== The data ==
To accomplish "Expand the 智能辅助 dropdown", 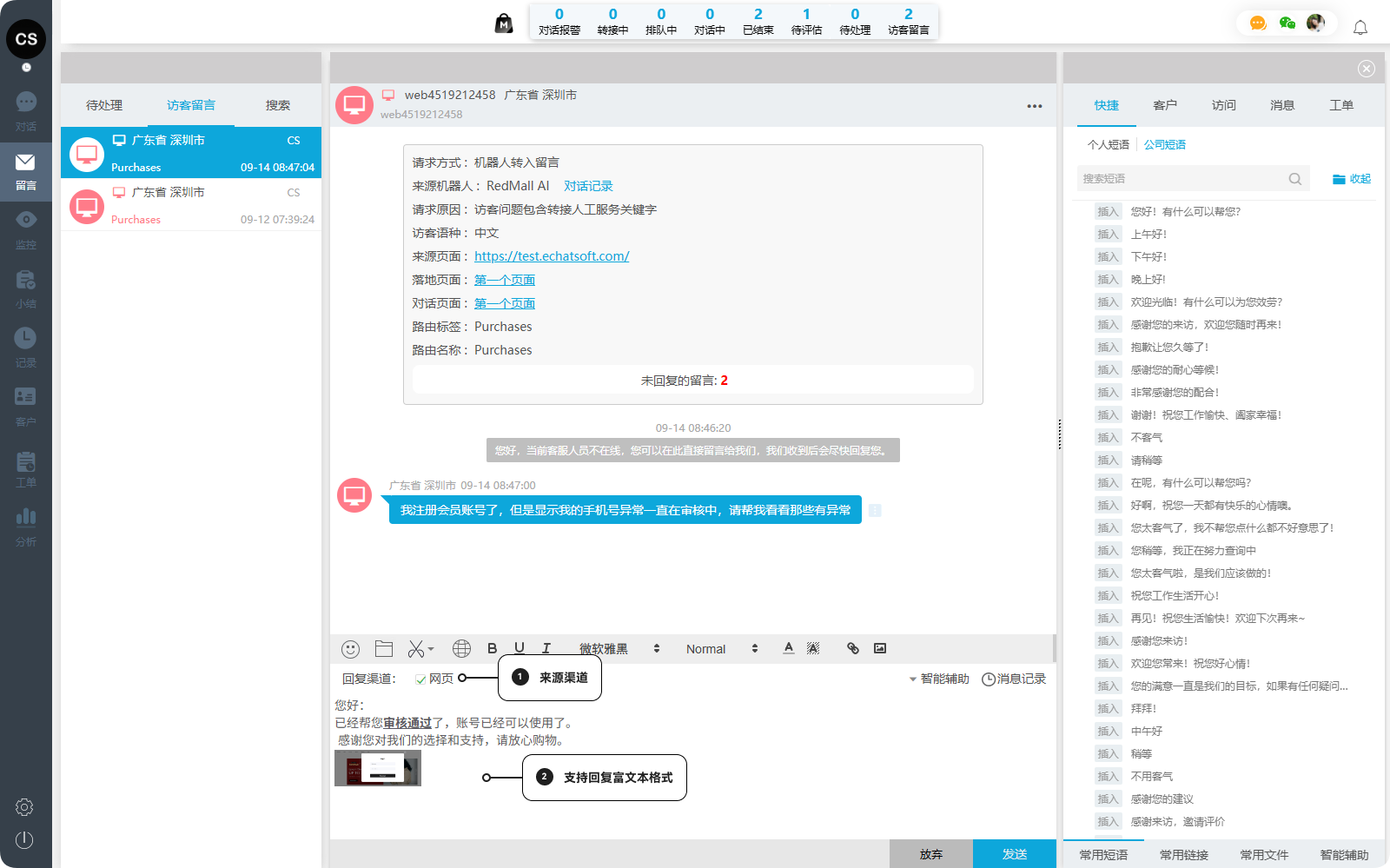I will 938,679.
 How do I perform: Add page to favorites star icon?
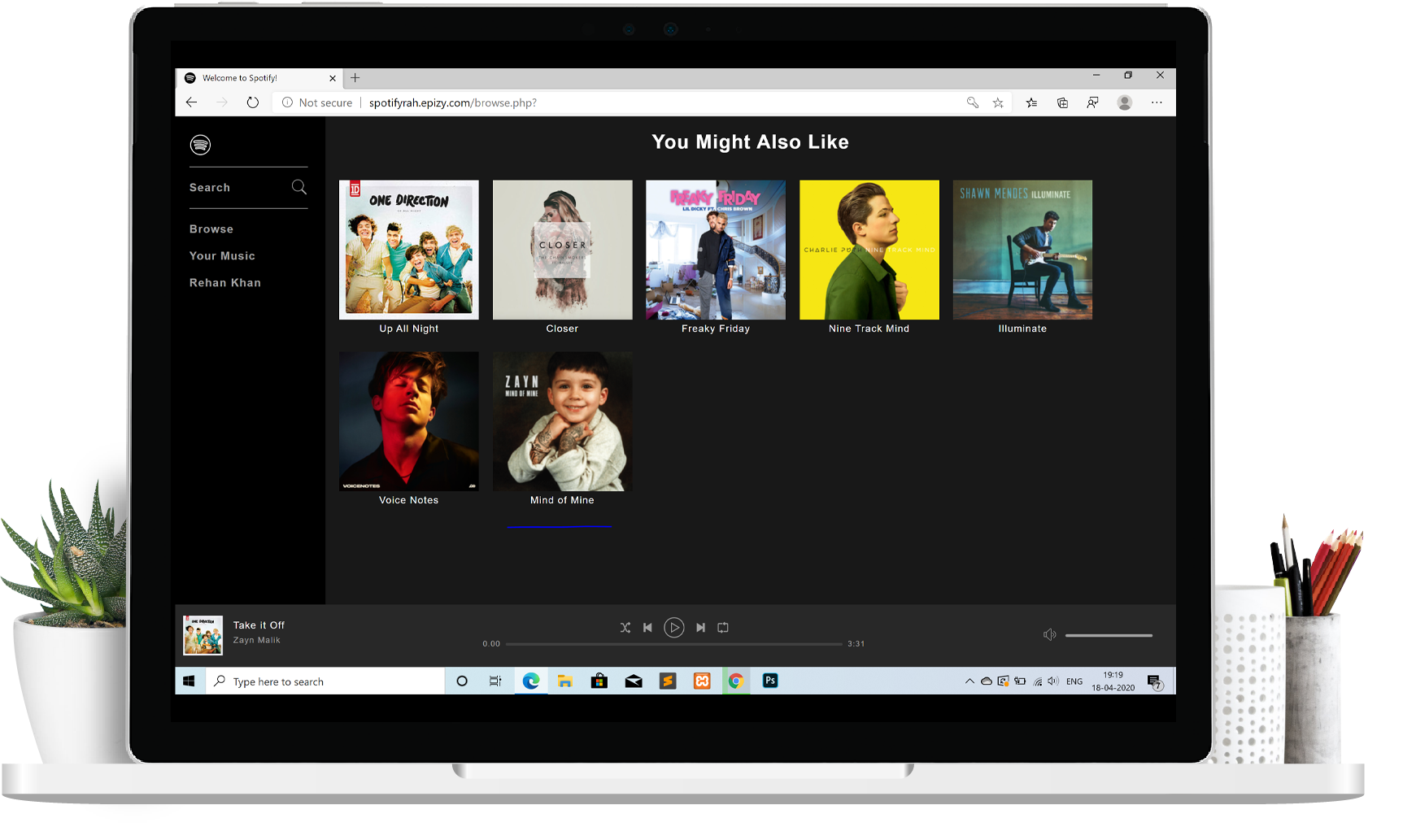point(998,102)
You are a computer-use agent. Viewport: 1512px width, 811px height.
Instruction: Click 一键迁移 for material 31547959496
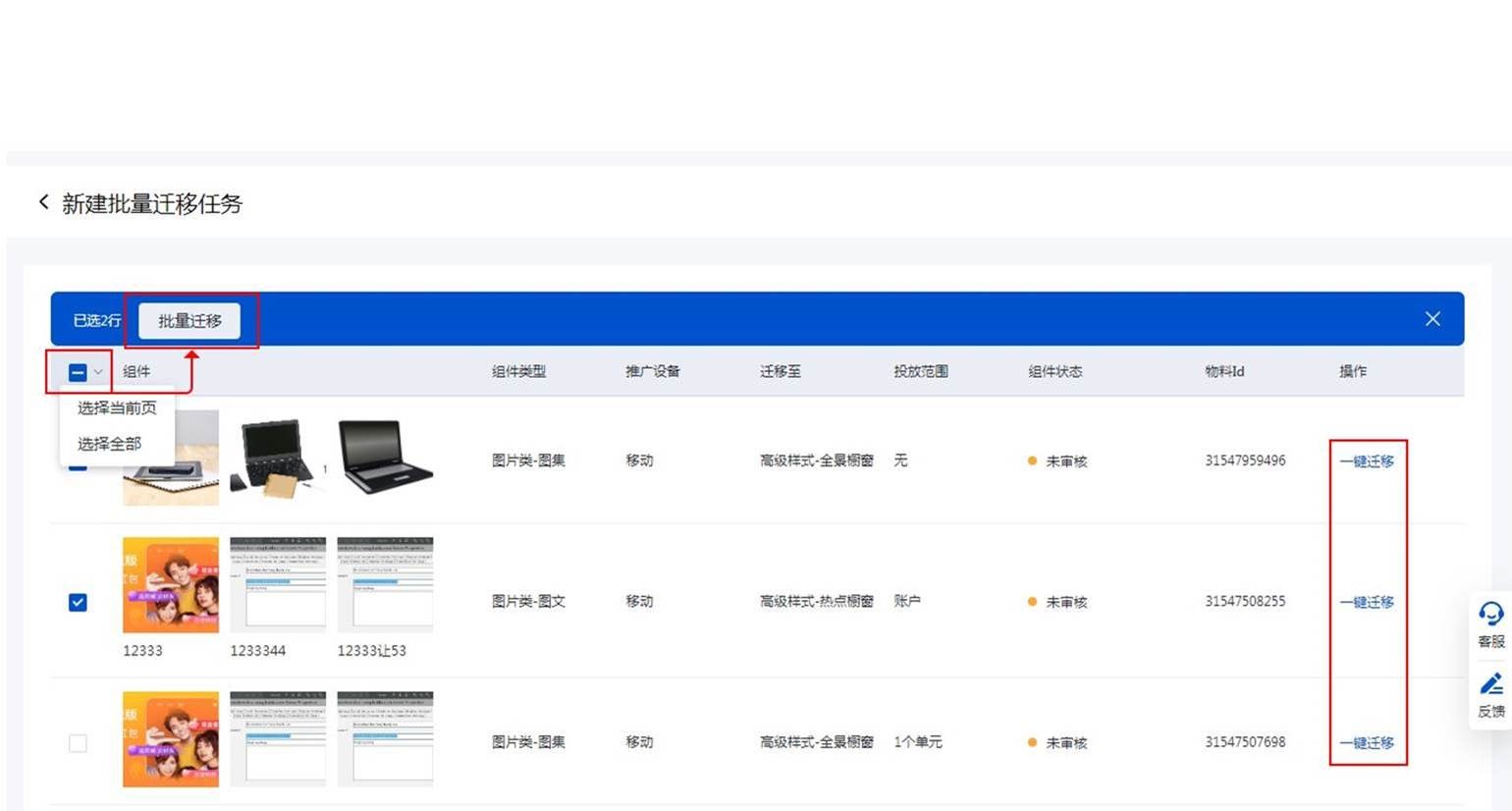1367,461
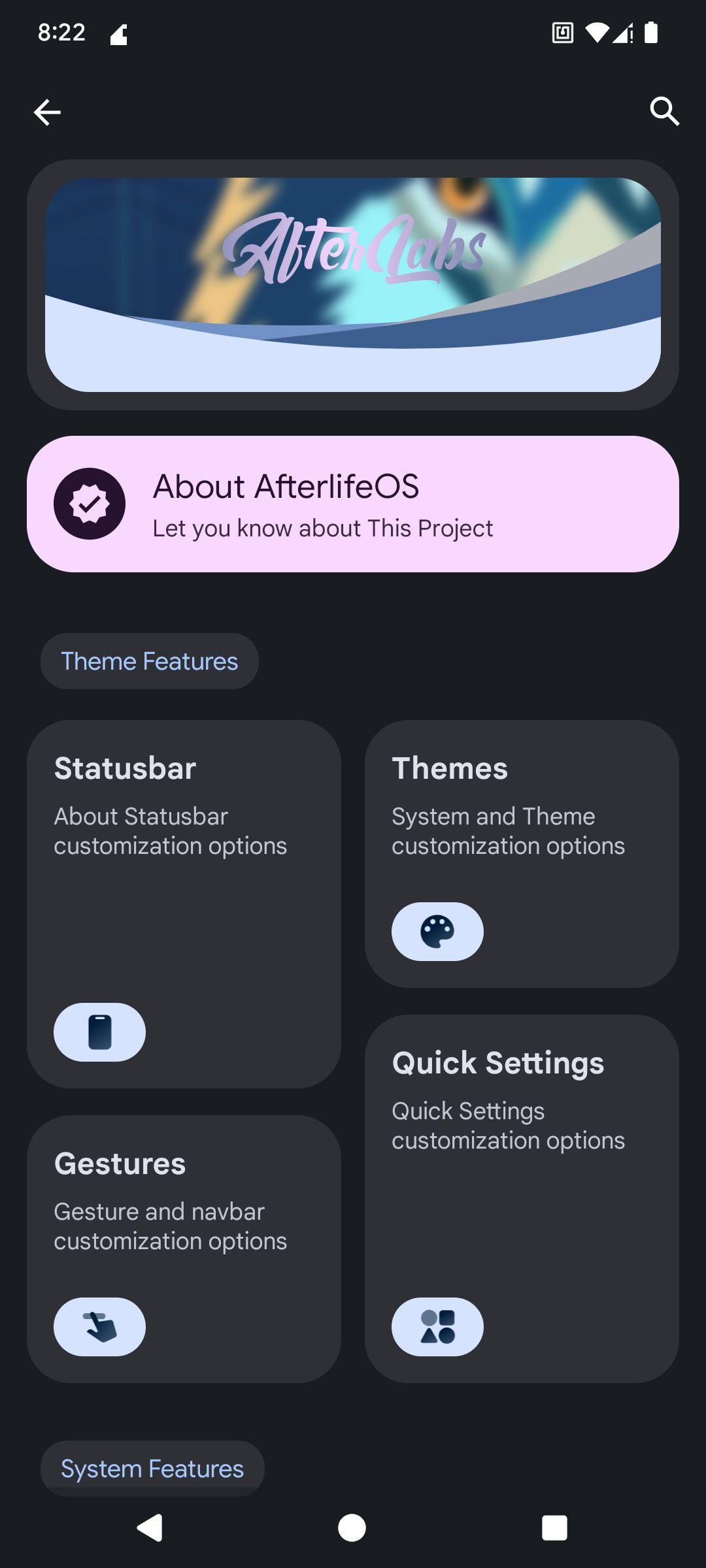Tap the back arrow icon
Viewport: 706px width, 1568px height.
tap(47, 112)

== Task to carry out ==
I would like you to retype exactly the lines running from the one containing "Instruction: Click 一键迁移" to the last line of the entries, both included, leaving all pictures out.

== Answer space ==
Instruction: Click 一键迁移 for material 31547959496
1367,461
Tap the back arrow icon
Viewport: 706px width, 1568px height.
tap(47, 112)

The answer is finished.